Communication involves both speaking and listening. If you are not an active listener and by an active listener, I mean the person talking with you senses that you are paying attention that you value what is being said and are not simply sitting quietly waiting your turn, the person speaking will sense that and lose interest in the conversation.
There are two fundamental rules for effective communications when it comes to presenting your point-of-view or doing a presentation.
1- Know what your message is or what do you want to communicate.
2- Know who your audience is or who are you talking with, I say with, as effective communication is a dialogue not a monologue.
Keep the message simple, for example, keep your use of adjectives and modifiers to a minimum. Leave words, such as really, great, super and so on out. This rule works both in business and personal relationships. Say what you mean, don't hint, allude or use a long metaphor to try to get your audience to understand your point, just come out and say what you need to say.
Think before you speak. Are the words about to come out of your mouth words you want to say or are they a reaction? Have you ever expressed anger at someone, who had nothing to do with the reason you are angry, that person just happens to be there in front of you, but your mind is back in an earlier exchange.

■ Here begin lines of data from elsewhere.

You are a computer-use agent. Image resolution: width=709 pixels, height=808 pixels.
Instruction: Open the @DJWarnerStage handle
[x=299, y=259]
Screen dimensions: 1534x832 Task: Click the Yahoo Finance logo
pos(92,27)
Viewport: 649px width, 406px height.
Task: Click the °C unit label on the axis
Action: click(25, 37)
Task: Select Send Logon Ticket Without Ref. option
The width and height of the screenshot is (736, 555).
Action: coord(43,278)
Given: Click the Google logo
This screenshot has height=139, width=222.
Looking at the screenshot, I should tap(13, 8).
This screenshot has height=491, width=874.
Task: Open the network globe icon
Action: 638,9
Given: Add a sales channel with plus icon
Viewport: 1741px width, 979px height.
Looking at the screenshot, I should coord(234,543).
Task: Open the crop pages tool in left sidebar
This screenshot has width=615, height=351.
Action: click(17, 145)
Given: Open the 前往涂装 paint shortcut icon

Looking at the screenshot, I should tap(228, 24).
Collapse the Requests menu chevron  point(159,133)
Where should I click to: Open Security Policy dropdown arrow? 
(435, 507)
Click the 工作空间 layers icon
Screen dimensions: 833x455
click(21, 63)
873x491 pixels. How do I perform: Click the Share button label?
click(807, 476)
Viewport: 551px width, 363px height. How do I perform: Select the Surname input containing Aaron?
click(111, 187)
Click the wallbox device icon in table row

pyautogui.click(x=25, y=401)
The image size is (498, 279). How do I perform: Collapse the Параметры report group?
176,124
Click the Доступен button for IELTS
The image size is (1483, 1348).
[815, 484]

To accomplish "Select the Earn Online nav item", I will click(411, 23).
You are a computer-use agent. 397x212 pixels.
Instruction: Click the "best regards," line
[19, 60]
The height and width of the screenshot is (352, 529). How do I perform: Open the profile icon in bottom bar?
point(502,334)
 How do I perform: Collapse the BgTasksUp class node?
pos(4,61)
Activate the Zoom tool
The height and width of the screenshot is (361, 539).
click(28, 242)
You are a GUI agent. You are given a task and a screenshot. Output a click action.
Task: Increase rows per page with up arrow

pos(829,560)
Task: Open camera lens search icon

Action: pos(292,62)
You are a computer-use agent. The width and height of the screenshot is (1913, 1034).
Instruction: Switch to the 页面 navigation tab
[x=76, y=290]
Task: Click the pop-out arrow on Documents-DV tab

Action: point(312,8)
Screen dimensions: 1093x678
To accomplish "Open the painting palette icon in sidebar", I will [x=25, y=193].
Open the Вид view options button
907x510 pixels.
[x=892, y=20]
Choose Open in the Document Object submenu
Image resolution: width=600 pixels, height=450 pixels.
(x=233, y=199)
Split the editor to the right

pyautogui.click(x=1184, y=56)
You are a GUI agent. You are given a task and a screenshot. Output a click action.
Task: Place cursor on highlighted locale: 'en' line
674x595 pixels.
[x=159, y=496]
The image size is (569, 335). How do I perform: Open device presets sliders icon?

Stay focused and in the moment.
Stay focused and be in the moment or, in other words, pay attention. This applies to both speaking and listening. If your audience senses your attention is drifting theirs will drift along with it. This can happen, during a casual conversation when something you said or heard causes your thoughts to wander to another time and place, be aware and get back to the present. In a casual conversation, this is only a problem, if it happens regularly, in a business or professional setting, one trip down memory lane at an inappropriate moment can have serious consequences.
Be a good listener.
Listening is an active experience, make eye contact, nod your head now and then to indicate you are following the speaker. Hold your questions until it is time to ask them. Do not let your desire to ask a question interrupt your concentration, you will get your turn to speak. Wait.
The same goes when speaking, allow them for questions and treat them with respect, even if you think they are stupid, as some say there is no such thing as a stupid question.
Body language often speaks louder than words so when speaking pay attention to your audience, are they slouching, squirming, shaking their heads and rolling their eyes or do you have their rapt attention? Be aware of your own body language when speaking and listening, what signals are you sending?
If you want to communicate effectively, say what you mean and pay attention to your audience. Communication works both ways be both a clear speaker and an active listener.